That year, Toronto first chose Kevin Ahrens, who never made it past double-A. The Blue Jays then selected J.P. Arencibia, who contributed for a few years and posted two wins above replacement, but was gone by the time the team was successful again. Justin Jackson spent nine seasons in the minors, toiling first as a shortstop and then as a relief pitcher before calling it a career. Trystan Magnuson helped bring Rajai Davis to Toronto in a trade, pitching nine games for the Oakland Athletics.
With five of the first 56 picks, the most notable selection that year turned out to be Brett Cecil, who has posted 6.6 wins per Baseball Reference, and was a key contributor – not to mention heartbreaking absence – on the 2015 Blue Jays.
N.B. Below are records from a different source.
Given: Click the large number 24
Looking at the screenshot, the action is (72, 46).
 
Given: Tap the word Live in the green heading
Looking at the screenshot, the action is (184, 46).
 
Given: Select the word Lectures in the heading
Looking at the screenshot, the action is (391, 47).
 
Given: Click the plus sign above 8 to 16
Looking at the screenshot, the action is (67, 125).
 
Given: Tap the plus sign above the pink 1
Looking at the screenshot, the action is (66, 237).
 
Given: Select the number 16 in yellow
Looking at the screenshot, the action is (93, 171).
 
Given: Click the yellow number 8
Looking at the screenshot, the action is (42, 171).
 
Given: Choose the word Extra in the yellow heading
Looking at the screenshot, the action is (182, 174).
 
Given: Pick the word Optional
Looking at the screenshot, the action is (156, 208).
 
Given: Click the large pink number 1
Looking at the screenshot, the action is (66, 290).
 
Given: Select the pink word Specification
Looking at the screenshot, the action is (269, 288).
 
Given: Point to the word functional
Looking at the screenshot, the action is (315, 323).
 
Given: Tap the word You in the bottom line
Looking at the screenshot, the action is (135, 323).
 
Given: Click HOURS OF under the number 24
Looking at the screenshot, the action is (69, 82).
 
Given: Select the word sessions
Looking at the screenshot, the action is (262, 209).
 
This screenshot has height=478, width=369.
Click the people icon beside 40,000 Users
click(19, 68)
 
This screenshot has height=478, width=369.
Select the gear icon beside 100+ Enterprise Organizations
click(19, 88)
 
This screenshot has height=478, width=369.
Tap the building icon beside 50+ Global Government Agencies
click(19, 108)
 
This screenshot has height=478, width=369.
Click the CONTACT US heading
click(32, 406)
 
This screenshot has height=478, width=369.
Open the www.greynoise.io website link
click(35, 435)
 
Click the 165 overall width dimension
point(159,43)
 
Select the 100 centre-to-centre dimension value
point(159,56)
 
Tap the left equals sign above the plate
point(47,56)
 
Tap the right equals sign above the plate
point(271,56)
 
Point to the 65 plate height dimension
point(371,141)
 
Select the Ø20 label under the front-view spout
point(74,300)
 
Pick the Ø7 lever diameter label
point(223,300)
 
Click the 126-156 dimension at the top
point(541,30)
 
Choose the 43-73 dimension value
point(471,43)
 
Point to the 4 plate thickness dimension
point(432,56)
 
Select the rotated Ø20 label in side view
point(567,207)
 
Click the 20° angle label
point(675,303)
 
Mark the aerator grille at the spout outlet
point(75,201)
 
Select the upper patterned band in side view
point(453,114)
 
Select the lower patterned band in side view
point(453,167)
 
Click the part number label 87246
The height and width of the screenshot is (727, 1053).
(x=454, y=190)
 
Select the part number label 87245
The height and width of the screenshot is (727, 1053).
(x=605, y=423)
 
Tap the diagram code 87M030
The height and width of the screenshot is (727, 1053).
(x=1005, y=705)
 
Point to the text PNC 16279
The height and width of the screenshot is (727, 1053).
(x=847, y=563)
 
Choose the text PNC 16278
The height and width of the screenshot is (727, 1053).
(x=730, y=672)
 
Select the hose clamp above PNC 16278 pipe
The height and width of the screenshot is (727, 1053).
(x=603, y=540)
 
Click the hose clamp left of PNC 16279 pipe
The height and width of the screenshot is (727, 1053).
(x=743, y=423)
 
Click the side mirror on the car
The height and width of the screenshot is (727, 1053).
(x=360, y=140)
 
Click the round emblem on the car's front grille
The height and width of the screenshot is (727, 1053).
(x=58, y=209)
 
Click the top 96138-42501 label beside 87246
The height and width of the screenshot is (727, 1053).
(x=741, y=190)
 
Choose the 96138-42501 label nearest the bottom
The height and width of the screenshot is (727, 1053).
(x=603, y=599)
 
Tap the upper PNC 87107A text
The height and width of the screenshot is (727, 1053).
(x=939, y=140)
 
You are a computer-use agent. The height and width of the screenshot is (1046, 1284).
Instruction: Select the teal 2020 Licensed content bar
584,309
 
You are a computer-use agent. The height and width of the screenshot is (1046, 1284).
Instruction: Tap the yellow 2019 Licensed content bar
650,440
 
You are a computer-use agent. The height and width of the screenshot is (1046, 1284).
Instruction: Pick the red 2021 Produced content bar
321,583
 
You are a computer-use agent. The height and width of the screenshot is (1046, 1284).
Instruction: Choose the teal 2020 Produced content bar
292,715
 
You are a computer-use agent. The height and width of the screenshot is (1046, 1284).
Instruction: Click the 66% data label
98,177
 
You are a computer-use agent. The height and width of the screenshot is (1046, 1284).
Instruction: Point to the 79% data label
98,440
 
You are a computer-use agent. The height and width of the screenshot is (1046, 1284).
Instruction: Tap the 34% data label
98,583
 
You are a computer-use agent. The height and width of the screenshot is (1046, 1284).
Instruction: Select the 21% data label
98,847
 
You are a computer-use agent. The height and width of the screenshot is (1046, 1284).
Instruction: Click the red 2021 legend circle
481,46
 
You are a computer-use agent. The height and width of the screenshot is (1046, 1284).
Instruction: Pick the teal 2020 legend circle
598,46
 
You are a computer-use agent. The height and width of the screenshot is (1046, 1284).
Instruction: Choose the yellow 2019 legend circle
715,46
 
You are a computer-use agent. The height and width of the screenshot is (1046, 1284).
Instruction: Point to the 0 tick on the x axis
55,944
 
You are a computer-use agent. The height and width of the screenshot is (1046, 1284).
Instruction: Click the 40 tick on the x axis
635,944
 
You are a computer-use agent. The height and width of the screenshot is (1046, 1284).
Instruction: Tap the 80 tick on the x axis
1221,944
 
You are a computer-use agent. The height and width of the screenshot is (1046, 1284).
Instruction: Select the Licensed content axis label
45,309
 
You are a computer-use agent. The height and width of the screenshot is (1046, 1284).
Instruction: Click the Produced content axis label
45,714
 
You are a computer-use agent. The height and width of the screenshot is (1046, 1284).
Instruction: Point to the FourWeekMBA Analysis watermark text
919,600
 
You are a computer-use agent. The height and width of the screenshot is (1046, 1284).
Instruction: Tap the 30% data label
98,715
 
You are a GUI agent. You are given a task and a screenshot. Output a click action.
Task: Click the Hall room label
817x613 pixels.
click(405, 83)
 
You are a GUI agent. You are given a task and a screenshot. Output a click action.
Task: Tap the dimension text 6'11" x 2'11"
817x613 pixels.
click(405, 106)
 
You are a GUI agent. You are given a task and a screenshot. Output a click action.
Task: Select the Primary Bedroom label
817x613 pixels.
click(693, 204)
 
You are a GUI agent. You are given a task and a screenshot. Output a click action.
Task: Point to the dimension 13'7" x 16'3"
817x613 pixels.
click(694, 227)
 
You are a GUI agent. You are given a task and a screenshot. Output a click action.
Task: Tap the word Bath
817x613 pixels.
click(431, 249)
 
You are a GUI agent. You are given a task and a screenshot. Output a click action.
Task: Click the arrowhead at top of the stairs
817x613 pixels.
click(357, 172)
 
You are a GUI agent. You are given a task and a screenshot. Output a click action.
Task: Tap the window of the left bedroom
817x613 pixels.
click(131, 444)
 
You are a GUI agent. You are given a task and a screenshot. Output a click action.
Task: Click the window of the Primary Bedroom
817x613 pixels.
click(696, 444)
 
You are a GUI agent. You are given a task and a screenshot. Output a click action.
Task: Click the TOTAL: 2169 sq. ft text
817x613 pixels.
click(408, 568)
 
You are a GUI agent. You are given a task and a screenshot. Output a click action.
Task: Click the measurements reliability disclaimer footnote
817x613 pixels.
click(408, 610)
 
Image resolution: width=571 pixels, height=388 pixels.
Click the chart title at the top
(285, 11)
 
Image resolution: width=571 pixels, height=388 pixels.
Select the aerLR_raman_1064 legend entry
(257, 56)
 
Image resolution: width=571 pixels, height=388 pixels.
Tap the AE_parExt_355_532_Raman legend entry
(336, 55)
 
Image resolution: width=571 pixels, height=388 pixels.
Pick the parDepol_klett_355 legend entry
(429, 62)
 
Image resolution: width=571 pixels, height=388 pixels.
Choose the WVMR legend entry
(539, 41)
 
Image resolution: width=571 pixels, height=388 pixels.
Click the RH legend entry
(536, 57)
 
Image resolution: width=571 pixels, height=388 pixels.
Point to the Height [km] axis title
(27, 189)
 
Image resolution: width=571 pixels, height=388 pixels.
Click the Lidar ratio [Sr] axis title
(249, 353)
In a season where optimism is in short supply, and a little hope would go a long way it would be nice to envision the Blue Jays’ selection Monday being a part of the next contending team. But given the history, one shouldn’t begin ordering jerseys with their names anytime soon.
But to end on a hopeful note, baseball is seeing many more young players emerge into the big leagues at 19 and 20 years of age. With greater development resources at their own disposal, maybe some of these players will truncate their minor-league schooling by several years.
And if we Jays fans are lucky, maybe they find one of the ones who change the game for the better.